1 Link-Layer Recovery Mechanisms in Packet-Switched Networks

This section aims to discuss the mechanisms of resilient transmission for Ethernet networks being the most common IP Layer-2 technology [7]. In general, assuring resilience is much more challenging in Ethernet networks since, contrary to IP Layer-3 multi-hop transmission, Layer-2 frames do not include fields similar to the Layer-3 Time-to-Live (TTL) to prevent forwarding loops in failure scenarios.

To avoid forwarding loops while restoring the Layer-2 communication paths affected by failures, solutions based on the concept of the spanning tree were proposed. In this context, the first notable scheme is the IEEE 802.1D Spanning Tree Protocol (shortly, STP) standardized as IEEE 802.1D [15] using a single spanning tree, i.e., a tree connecting all the nodes in the network. In this way, any pair of network nodes remains connected by a single path being part of that tree. In the event of a failure, the spanning tree is reconfigured in a way that provides transmission opportunities for any pair of nodes surviving the failure.

However, the procedure for reconfiguring a spanning tree in STP is relatively slow and often unacceptable for many applications. Indeed, following [11], the recovery of an affected spanning tree can even take tens of seconds, depending on the network size. Therefore, this section, apart from discussing the properties of STP, will also review the characteristics of two other representative approaches aimed at reducing the time needed for the recovery of the affected spanning tree, namely the Rapid Spanning Tree Protocol (RSTP) referred to as IEEE 802.1w [18] and a scheme using multiple spanning trees (IEEE 802.1s standard [17]), both later on included in the IEEE 802.1Q-2014 standard [16].

1.1 Spanning Tree Protocol

As already mentioned in this section, the purpose of the Spanning Tree Protocol (STP) proposed by Radia Perlman is to establish and maintain a tree topology connecting all nodes of an Ethernet network. In a tree topology, for every pair of network nodes, there is exactly one path in that tree connecting them (i.e., there are no loops).

Prevention of loops is indeed one of the major objectives of STP since, as already mentioned in this chapter, Ethernet frames do not provide a field similar to the Layer-3 Time-to-live (TTL) field to avoid the endless forwarding of frames likely to occur in mesh topologies. For this purpose, STP disables network links not belonging to the spanning tree and, therefore, maintains only a single path between each pair of network nodes.

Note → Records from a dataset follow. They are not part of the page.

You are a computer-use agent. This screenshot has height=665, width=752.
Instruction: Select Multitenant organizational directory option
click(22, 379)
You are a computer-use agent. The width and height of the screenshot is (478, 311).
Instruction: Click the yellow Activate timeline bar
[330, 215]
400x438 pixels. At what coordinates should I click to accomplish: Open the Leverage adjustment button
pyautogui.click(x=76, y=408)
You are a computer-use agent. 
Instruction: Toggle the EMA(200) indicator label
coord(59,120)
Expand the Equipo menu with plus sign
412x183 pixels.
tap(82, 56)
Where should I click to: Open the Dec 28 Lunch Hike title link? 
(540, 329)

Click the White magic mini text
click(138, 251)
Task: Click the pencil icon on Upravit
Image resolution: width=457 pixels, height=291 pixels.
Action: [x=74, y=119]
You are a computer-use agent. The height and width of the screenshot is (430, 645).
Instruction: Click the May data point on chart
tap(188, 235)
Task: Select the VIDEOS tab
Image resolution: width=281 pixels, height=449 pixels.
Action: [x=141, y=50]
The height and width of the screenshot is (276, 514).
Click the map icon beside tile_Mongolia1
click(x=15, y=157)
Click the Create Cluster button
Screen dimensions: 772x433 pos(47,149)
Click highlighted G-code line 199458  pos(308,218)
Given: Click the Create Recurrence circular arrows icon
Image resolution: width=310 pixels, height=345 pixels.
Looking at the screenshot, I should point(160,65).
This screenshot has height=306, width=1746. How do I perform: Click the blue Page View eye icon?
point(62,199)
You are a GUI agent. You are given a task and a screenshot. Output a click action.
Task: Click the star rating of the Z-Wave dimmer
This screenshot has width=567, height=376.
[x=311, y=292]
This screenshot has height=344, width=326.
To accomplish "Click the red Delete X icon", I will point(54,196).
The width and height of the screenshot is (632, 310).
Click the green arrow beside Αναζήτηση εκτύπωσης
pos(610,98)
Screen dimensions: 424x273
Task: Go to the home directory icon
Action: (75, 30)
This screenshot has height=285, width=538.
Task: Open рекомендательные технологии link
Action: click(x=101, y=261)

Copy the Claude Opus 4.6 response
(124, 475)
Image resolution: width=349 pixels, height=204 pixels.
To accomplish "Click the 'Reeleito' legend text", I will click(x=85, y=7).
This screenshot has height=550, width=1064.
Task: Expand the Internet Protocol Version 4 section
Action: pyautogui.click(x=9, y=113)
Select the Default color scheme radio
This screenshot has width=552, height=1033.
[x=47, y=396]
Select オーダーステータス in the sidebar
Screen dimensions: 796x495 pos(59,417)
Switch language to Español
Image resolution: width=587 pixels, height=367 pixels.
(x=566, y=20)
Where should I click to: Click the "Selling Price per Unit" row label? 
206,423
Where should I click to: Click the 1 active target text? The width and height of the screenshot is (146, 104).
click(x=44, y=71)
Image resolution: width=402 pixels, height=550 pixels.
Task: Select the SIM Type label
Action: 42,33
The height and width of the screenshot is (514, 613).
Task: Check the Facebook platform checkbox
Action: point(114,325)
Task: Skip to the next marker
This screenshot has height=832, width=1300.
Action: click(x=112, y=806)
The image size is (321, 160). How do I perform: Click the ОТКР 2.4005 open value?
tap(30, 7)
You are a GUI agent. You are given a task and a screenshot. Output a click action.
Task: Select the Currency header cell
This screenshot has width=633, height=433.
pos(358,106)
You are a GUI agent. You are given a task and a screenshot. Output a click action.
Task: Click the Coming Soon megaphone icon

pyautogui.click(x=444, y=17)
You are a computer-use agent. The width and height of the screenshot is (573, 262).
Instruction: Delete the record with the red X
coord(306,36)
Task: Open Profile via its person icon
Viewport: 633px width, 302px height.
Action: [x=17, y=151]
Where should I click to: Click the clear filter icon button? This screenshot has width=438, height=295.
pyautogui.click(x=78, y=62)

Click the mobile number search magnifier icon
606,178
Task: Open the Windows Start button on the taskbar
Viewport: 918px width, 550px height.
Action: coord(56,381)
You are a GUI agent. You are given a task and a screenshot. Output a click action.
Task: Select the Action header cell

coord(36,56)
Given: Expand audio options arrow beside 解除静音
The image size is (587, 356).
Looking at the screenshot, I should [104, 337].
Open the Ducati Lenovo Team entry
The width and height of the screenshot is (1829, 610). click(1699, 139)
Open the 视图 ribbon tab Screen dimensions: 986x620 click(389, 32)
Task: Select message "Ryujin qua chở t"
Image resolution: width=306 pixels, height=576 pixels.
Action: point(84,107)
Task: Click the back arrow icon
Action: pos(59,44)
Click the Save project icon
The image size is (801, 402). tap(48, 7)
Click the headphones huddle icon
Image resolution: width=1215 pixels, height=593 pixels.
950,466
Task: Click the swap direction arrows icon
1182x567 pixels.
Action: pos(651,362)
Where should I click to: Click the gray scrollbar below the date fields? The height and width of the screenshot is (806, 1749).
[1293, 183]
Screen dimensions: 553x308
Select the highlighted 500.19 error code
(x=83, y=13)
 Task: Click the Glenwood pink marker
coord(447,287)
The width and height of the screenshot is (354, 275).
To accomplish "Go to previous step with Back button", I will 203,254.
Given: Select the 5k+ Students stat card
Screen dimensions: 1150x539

In STP, one switch in the network is elected as a root bridge. This election takes place based on the lowest value of bridge priorities configured for each switch manually. In the case of several equal lowest values of bridge priority configured for several switches in the network, a switch with the lowest MAC address among these switches becomes the root bridge. After that, each non-root switch determines the best communication path (i.e., of the lowest cost) between itself and the root bridge. This path will next become part of the tree. Table 5.1 illustrates the reference costs of links in STP in relation to link bandwidth based on IEEE 802.1D-1998, while Fig. 5.1 gives an example spanning tree for a 17-node topology with node 11 elected the root bridge. In general, as the costs of links are inversely proportional to their bandwidth, links of higher capacity are preferred in path computations.

A diagram of a network with 17 nodes. The nodes are connected. The node 11 is the root bridge. — **Fig. 5.1**

Table 5.1 Link cost vs. link bandwidth in STP (IEEE 801.1D-1998)

Full size table

During path calculations, STP switches exchange information using bridge protocol data units (BPDUs). After all paths between switches and the root bridge are determined, each switch configures one of its ports as a root port, which connects it with the root bridge. Links not present in any path between switches and the root bridge are thus excluded from the tree (i.e., blocked).

Upon a change of the network topology (as a result of, e.g., adding a new node or following a failure of a given network element), topology change notification (TCN) BPDUs are sent by the respective non-root node (i.e., the switch at which the change was detected on one of its ports) toward the root bridge. Upon receiving the TCN BPDU, the root bridge initiates the topology update procedure by setting the related “topology change” flag in exchanged BPDUs. Setting this flag triggers the spanning tree update by forcing the non-root nodes to recalculate their best paths to the root bridge.

Since the exchange of BPDUs in STP is periodic (typically once every 2 seconds), the reaction of STP to failures leading to a reconfiguration of the spanning tree, measured even in tens of seconds, is indeed slow. For this reason, as well as owing to the preference for high-capacity links when forming the spanning tree, remarkable data losses may occur in STP in failure scenarios. Therefore, the focus of mechanisms discussed in the remaining part of this section is on the fast recovery of spanning trees.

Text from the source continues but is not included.